Assigned task >> Starting with the line that contains "Ozeanien (95, 557)" and stopping after the line that contains "Travel like a Foodie (65, 2178)", copy the entries below exactly. Include nothing else.

Records for the exercise >>

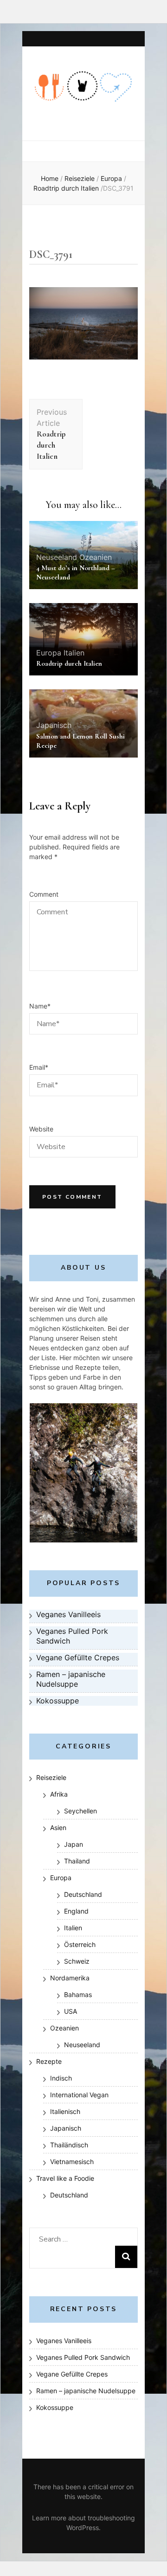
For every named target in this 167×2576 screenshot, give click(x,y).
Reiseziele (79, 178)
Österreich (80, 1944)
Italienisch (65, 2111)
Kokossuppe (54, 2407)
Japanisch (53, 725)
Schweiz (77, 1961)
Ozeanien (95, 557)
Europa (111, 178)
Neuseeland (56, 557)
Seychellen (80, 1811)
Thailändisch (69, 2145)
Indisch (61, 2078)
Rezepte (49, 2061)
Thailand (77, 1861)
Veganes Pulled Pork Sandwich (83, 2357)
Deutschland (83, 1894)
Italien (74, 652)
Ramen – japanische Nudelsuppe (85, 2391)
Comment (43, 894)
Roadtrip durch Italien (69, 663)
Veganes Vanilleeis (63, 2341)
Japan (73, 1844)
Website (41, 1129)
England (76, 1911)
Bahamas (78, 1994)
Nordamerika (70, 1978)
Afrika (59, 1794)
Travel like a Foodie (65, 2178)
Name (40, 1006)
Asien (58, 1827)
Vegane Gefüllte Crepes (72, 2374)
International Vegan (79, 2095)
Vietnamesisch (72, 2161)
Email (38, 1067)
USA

Solution to this problem >>
Ozeanien (95, 557)
Europa (111, 178)
Neuseeland (56, 557)
Seychellen (80, 1811)
Thailändisch (69, 2145)
Indisch (61, 2078)
Rezepte (49, 2061)
Thailand (77, 1861)
Veganes Pulled Pork Sandwich (83, 2357)
Deutschland (83, 1894)
Italien (74, 652)
Ramen – japanische Nudelsuppe (85, 2391)
Comment (43, 894)
Roadtrip durch Italien (69, 663)
Veganes Vanilleeis (63, 2341)
Japan (73, 1844)
Website (41, 1129)
England (76, 1911)
Bahamas (78, 1994)
Nordamerika (70, 1978)
Afrika (59, 1794)
Travel like a Foodie (65, 2178)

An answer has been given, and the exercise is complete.